Direction 1: Change the article on wastewater reuse by repeating the stretch from "Tapping the Ultra-Pure" through "and APG-83 radars." with "microelectronics" replaced by "semiconductors".

Excerpted text:
## START

Repurposing Wastewater as an Ultra-Pure Resource
By Scott Cahoon
How clean is clean enough? When it comes to microelectronics manufacturing, there’s always room for improvement. Helping to solve this clean sweep concern is ultra-pure water (UPW) —water that has been completely deionized to remove any potential contaminants.
But purity comes at a price. For Northrop Grumman’s Advanced Technology Laboratories (ATL) near Baltimore, Maryland, reducing potable water usage and limiting the amount of wastewater created by its manufacturing processes was an ongoing challenge. In support of the company’s 20% potable water reduction goal and recognizing the potential reuse opportunity, a new, state-of-the-art ultrapure water plant and wastewater reclamation system is projected to save at least 33 million gallons of water per year.
Tapping the Ultra-Pure Potential in Wastewater
As director of engineering John Monk notes, clean water “is critical to our ability to make microelectronics. It is used for all wet processing, working with acidic or basic chemicals, etching materials and, in some cases, depositing materials such as when plating metal.” The use of UPW makes it possible for ATL to create some of the world’s most advanced microelectronics, including key technology infrastructure for projects such as the James Webb Space Telescope and the APG-81 and APG-83 radars.
But “clean” isn’t enough; water must be ultra purified to remove any trace of chemical or mineral contamination. To streamline the process and ensure UPW is always available on-demand, Northrop Grumman recently replaced an on-site deionization plant capable of treating municipally supplied water and turning it into UPW. However, as production output ramped up, so did the amount of potable water used and the amount of wastewater created. To help improve efficiency and reduce total potable water usage, Facilities, Environmental Health and Safety (EHS), and UPW plant operators and engineers began looking for ways to reduce water consumption without impacting operational throughput. The solution? Resource repurposing.

## END

Direction 2: Could you arrange the records, from the start through the line containing "tap(1060, 340)", as a Markdown table with the columns Row and Line, skipping blank lines and leaving out the pictures?

Provided records:
## START

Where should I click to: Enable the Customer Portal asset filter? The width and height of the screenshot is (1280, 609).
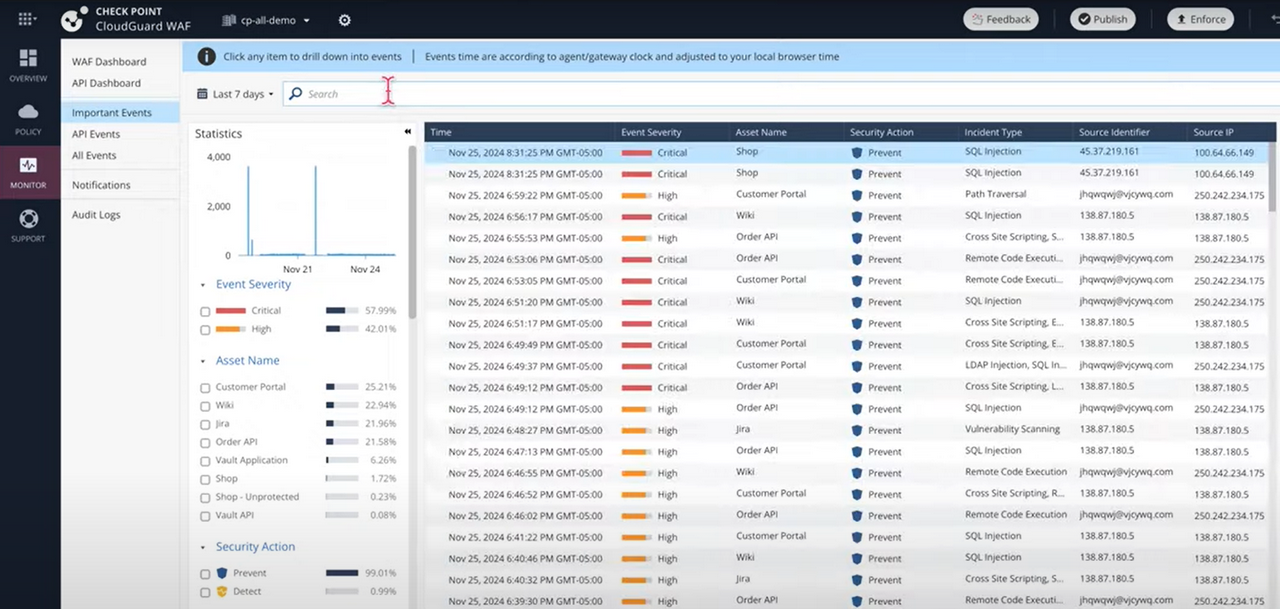point(205,387)
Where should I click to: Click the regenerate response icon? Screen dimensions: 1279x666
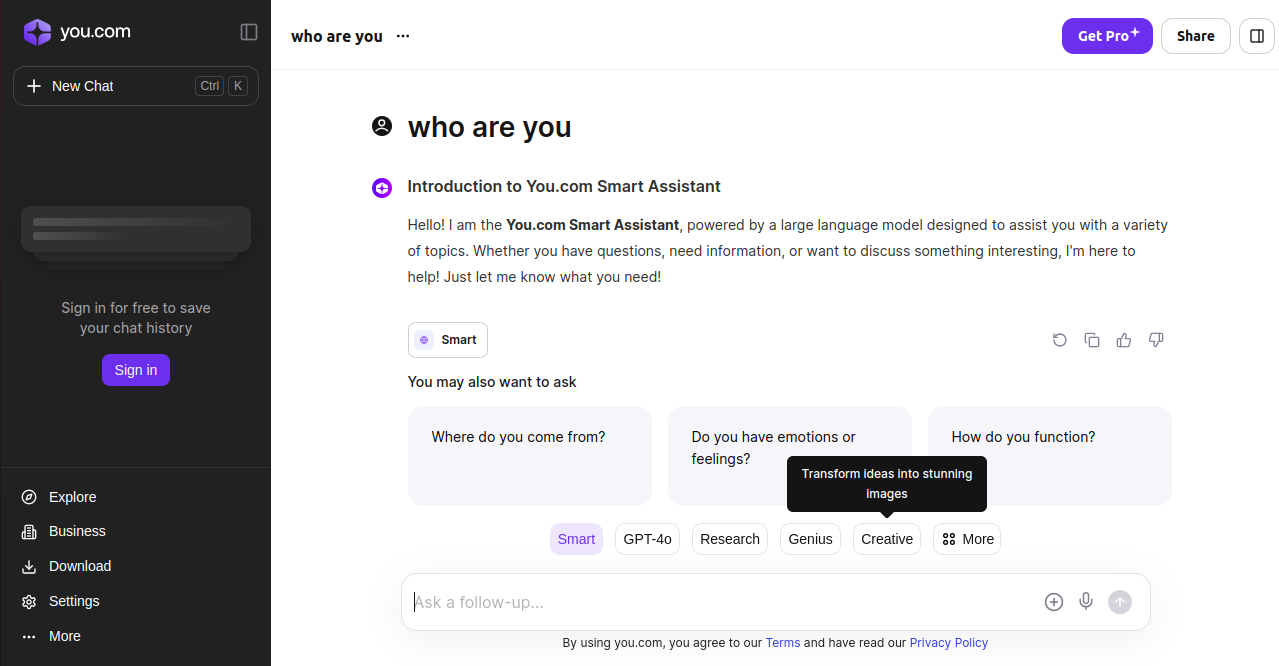tap(1060, 340)
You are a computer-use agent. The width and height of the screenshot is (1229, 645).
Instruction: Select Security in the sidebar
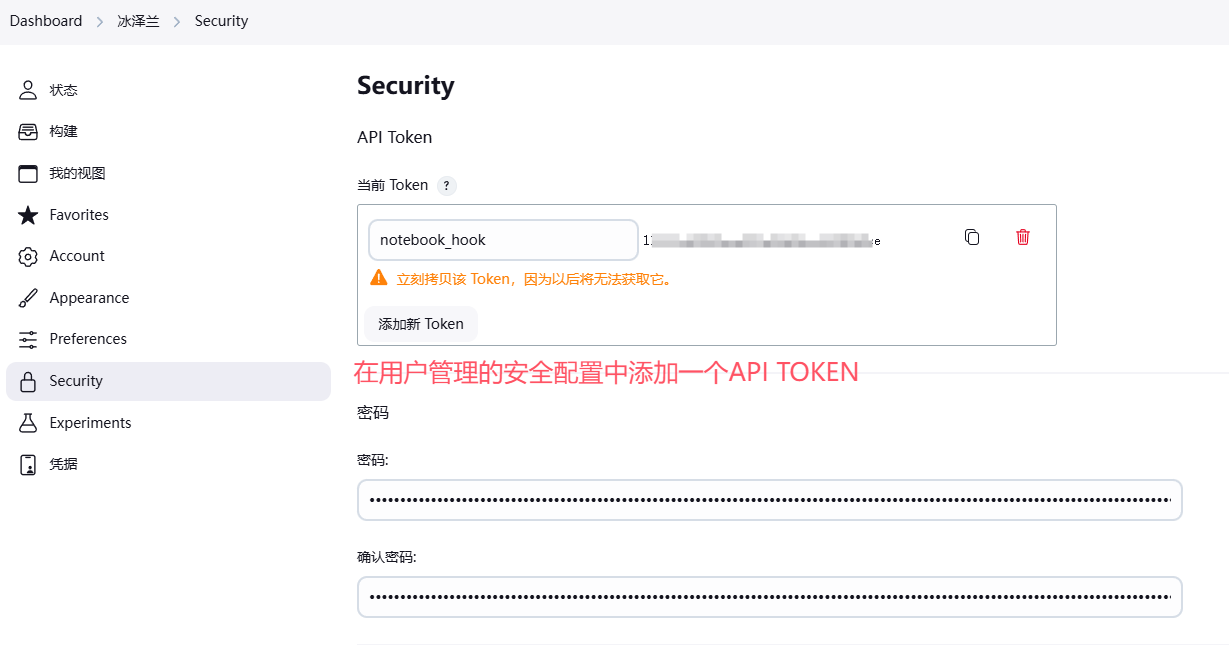76,381
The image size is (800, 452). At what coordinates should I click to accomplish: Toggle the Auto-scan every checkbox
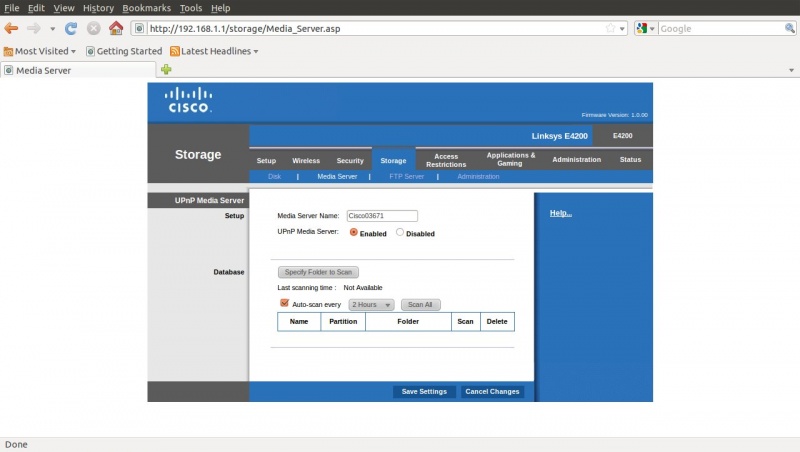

## END

Result 1:
Tapping the Ultra-Pure Potential in Wastewater
As director of engineering John Monk notes, clean water “is critical to our ability to make semiconductors. It is used for all wet processing, working with acidic or basic chemicals, etching materials and, in some cases, depositing materials such as when plating metal.” The use of UPW makes it possible for ATL to create some of the world’s most advanced semiconductors, including key technology infrastructure for projects such as the James Webb Space Telescope and the APG-81 and APG-83 radars.

Result 2:
| Row | Line |
|---|---|
| 1 | Where should I click to: Enable the Customer Portal asset filter? The width and height of the screenshot is (1280, 609). |
| 2 | point(205,387) |
| 3 | Where should I click to: Click the regenerate response icon? Screen dimensions: 1279x666 |
| 4 | tap(1060, 340) |